Wise move by Microsoft!

[zlim]

I just patched our 4 Win 7 computers and the one XP partition on a Win 7 computer.

 

XP needs to be rebooted after the patch; Win 7 does not.

[ebrke]

Thanks for the info, Corrine! I guess I'll update the XP partition left on my now openSuSE laptop. Other Win 7 laptop has no notification for an update yet--guess I'll wait until tomorrow and then update manually.

[Guest LilBambi]

When I said that it was a wise move by Microsoft, I really mean that!

 

 

Here’s the April 2014 Desktop Share in the Operating System

breakout from NetMarketShare.com:

 

 

 

NetMarketShare – Operating System – Desktop Share – April 2014

 

Windows XP is still #2 Operating System around the world

as of the end of April 2014

 

#1 Windows 7 is 49.27%

 

#2 Windows XP 26.29%

 

#3 Windows 8/Windows 8.1 combined: 12.24%

 

(Combined both:

Windows 8 at 6.36% ~&~ Windows 8.1 at 5.88%)

 

 

#4 Mac OS X 10.7/10.8/10.9 combined: 6.09%

 

(Combined current supported versions:

Mac OS X 10.7 at 0.96% ~&~ Mac OS X 10.8 at 1.06% ~&~ Mac OS X 10.9 at 4.07%)

 

#5 Windows Vista at 2.89%

[Guest LilBambi]

Thanks for the info, Corrine! I guess I'll update the XP partition left on my now openSuSE laptop. Other Win 7 laptop has no notification for an update yet--guess I'll wait until tomorrow and then update manually.

 

I just got mine on my XP Pro in VirtualBox. I left it for over an hour online after it got it's ESET Smart Security update waiting for it to get the IE Fix but it didn't get it. So I went to Windows Updates on the Start Menu and got it right away after it did it's normal search for what updates it has already. Did great.
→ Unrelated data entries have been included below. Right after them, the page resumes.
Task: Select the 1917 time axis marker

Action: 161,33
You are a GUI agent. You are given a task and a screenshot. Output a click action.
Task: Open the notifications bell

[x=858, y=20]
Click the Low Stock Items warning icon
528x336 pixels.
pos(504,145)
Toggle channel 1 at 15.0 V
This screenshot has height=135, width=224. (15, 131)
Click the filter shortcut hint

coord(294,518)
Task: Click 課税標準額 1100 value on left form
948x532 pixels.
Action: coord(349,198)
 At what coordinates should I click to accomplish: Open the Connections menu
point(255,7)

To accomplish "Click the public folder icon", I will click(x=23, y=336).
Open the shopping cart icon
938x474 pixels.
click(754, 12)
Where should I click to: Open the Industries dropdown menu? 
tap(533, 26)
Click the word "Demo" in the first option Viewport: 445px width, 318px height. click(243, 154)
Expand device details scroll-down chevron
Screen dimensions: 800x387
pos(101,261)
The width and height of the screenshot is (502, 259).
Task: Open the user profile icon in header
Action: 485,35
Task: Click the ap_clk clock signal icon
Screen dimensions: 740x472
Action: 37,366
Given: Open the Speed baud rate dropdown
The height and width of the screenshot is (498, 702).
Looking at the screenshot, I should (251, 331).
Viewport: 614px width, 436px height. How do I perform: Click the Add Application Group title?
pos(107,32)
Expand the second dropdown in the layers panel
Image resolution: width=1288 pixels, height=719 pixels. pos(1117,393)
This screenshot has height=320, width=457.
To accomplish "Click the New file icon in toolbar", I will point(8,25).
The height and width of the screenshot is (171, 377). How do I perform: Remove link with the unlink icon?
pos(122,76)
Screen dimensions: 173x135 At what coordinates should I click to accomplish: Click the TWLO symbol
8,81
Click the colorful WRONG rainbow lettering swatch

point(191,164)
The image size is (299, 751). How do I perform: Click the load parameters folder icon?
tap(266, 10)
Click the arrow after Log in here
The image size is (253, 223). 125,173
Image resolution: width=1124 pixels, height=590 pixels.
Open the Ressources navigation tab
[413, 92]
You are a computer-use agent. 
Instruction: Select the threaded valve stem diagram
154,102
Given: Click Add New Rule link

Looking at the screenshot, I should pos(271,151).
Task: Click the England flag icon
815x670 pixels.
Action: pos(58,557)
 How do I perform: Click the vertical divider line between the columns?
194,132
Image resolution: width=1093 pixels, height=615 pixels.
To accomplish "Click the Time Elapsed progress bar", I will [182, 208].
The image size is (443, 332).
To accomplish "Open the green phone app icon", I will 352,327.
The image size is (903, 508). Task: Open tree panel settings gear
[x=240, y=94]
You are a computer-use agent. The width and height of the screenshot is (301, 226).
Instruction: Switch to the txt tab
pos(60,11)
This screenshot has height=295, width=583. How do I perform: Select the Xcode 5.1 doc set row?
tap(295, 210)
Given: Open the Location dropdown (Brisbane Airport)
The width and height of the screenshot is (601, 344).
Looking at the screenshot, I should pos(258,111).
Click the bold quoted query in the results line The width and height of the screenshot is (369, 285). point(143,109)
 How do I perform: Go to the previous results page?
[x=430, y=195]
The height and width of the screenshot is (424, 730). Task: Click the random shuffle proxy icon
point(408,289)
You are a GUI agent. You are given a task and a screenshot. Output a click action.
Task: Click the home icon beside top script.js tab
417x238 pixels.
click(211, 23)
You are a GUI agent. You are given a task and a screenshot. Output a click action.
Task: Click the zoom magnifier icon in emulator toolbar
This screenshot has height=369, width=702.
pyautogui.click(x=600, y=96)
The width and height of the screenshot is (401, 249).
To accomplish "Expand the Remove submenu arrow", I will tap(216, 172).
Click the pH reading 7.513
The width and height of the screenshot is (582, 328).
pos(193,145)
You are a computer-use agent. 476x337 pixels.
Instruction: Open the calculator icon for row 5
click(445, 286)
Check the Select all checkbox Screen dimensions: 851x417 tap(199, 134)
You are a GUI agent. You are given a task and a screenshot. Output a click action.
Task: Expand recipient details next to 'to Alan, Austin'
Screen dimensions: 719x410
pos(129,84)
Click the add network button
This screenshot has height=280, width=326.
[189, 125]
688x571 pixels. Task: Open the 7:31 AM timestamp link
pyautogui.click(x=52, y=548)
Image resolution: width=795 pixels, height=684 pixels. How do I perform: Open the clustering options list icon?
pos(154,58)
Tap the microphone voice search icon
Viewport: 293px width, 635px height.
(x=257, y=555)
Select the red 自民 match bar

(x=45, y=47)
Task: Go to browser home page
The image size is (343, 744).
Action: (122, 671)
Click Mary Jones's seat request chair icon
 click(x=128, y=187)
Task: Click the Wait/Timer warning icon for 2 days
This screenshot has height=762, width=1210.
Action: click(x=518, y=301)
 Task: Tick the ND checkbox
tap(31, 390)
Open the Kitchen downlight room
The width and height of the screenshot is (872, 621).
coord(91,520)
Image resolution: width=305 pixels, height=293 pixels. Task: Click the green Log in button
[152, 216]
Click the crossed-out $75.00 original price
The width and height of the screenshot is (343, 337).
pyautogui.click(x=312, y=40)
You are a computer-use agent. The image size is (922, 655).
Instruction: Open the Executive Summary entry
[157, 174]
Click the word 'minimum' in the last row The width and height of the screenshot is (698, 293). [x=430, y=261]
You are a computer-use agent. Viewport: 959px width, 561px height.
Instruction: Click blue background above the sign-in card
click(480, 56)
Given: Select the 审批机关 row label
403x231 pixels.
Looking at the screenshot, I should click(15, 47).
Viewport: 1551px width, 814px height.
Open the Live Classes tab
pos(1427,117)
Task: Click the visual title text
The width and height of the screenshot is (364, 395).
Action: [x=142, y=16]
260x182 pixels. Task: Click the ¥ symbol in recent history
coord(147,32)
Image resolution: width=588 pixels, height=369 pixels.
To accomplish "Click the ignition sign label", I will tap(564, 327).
Now offline.

[Guest LilBambi]

 

 

There's mine!

[Guest LilBambi]

Got mine on the WinXP Home Sony laptop and it came in on its own through automatic updates within about 1/2 hr.

[ross549]

i am amazed that xp (i.e. 6 through 8) is being patched. shocking. why is that a good thing? does it not encourage us (me included) to continue to use xp on the internet? - sounds like a bad idea...

 

I agree 100%. This only prolongs the inevitable.

[crp]

XP is being updated since it is so to the cutoff and there are still roughly 200 million internet users of it out there. Keep that number when comparing to other companies and previous versions of msWindows, that is a huge comparative number of users.

[ross549]

http://steve.grc.com/2014/04/28/a-quick-mitigation-for-internet-explorers-new-0-day-vulnerability/

 

This vulnerability requires some really convoluted methods to get into the system.

 

With most recent exploits, the path to exploitation is convoluted and complex and this one is no exception. In this case it depends upon encountering malicious Web content with IE’s ActiveScripting and ActiveX enabled (which is the default in both cases). That will load an Adobe SWF (Shockwave FLASH) file which first prepares the machine for exploitation, then uses Javascript against the vulnerable version of IE (presently all versions of IE) to exploit a subtle flaw in the age-old and long-ago deprecated VML (vector markup language) rendering library. (Which is, nonetheless, still hanging around “just in case.”)

[Guest LilBambi]

Most are, but they still can happen quite easily.